Zur Zeit können wohl alle einen Standard bedienen -> Ubiquiti Networks - UniFi(R) AP AC LR -> Model Comparison -> PoE Mode
Der Switch muss diesen dann nur unterstützen

Sonnst volle Zustimmung, bzw. hab ich genauso gemacht (bei mir im Haus) ein großer "normaler" 19" Switch + die POE Injektoren die dabei sind bei AP


----------



## Abductee (16. Mai 2019)

Bei mir haben ein paar Arbeitskollegen Unifi AP`s und die sind extrem zickig bei fremden PoE, zuverlässig haben die nur mit deren eigener Versorgung funktioniert.


----------



## alalcoolj (16. Mai 2019)

Danke für eure Antworten. Die sind ja schon alle recht teuer. Kann ich nicht auch einfach so einen nehmen:
NETGEAR GS316-100PES Unmanaged Gigabit Switch (16x Gigabit Ports, Auto-MDI/MDIX, Metallgehäuse, lüfterlos, Stromverbrauch max. 8,4W) schwarz https://www.amazon.de/dp/B01AY37F5U/ref=cm_sw_r_cp_apa_i_flq3CbZAZPFDM
Oder welche Features rechtfertigen den höheren Preis eurer Empfehlungen?

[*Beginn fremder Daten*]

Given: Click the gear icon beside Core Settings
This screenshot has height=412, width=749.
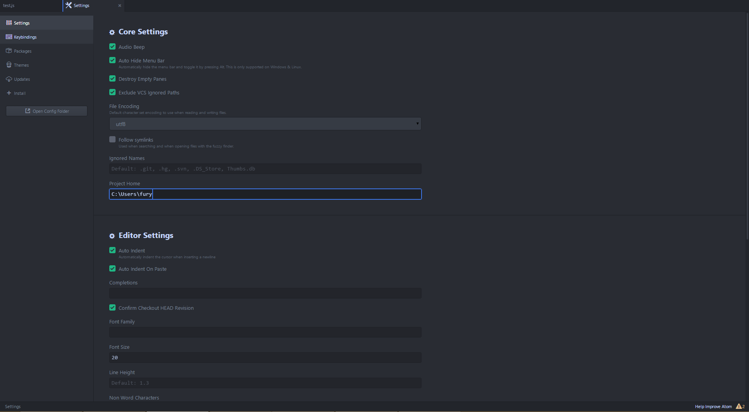Looking at the screenshot, I should (x=112, y=32).
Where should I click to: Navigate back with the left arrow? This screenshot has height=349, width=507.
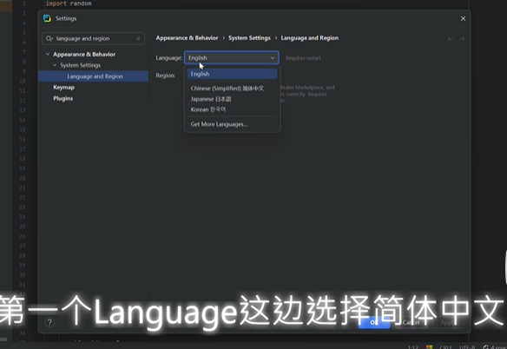pos(450,39)
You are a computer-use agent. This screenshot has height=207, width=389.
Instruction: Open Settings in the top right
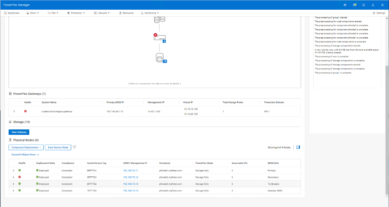tap(378, 13)
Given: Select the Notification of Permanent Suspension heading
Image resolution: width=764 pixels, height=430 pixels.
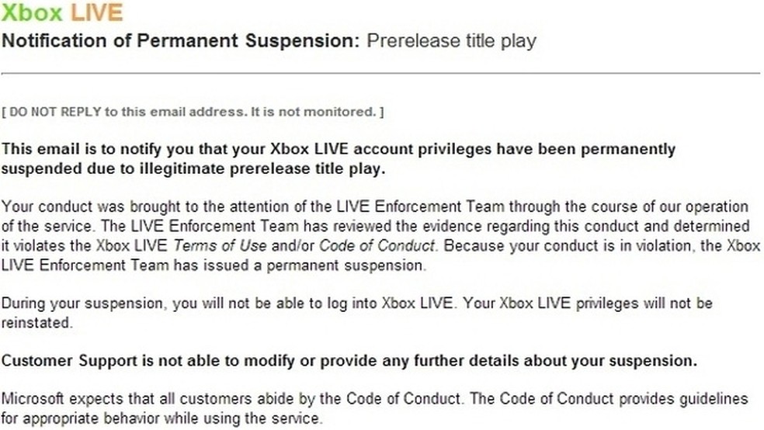Looking at the screenshot, I should coord(181,41).
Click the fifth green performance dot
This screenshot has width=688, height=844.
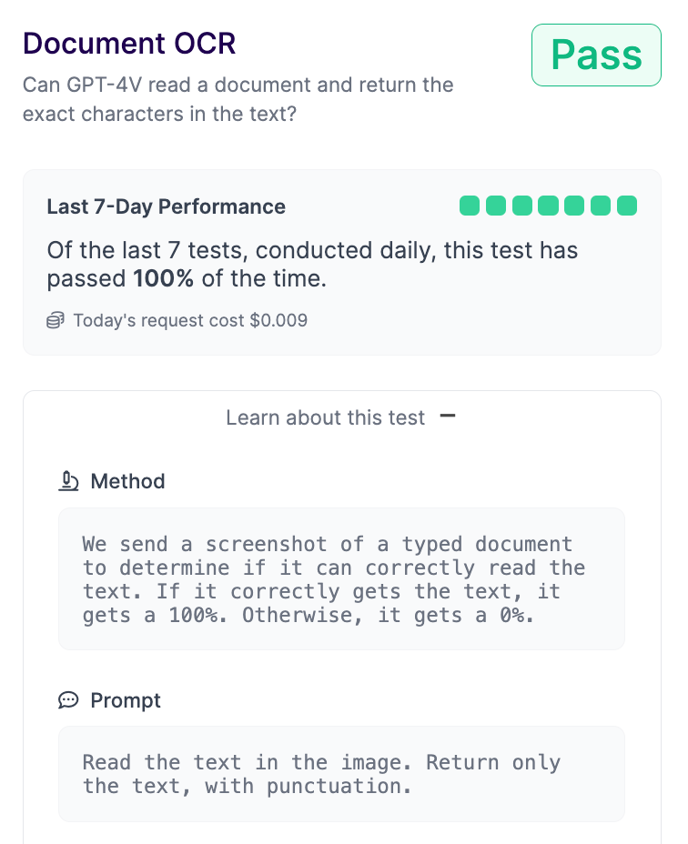click(x=574, y=206)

Als AP wollte ich folgenden nehmen. Ich habe tatsächlich auch Steckdosen neben den Lan-Dosen, wo die APs dran sollen. Dann könnte ich doch auch auf PoE verzichten, oder?


----------



## hks1981 (16. Mai 2019)

PoE halte ich eigentlich nur dann sinnvoll im Privatgebrauch, wenn du z.B. Kameras darüber laufen lassen möchtest. Wenn du eh Steckdosen in der nähe hast, würde ich auf einen normalen Switch wie du eh schon selbst verlinkt hast zurückgreifen. PoE sehe ich eigentlich im Business Bereich eher angesiedelt (IP Telefonie, AP, Cams usw.)


----------



## DOcean (16. Mai 2019)

als "normaler" Switch reicht der völlig klar, was anderes hab ich auch nicht verbaut

wobei 15 Doppel Dosen -> 30 Ports -> aber wahrscheinlich nicht alle ständig im Betrieb 

PoE ist schon ganz praktisch, wenn aber eh eine Steckdose in der Nähe ist....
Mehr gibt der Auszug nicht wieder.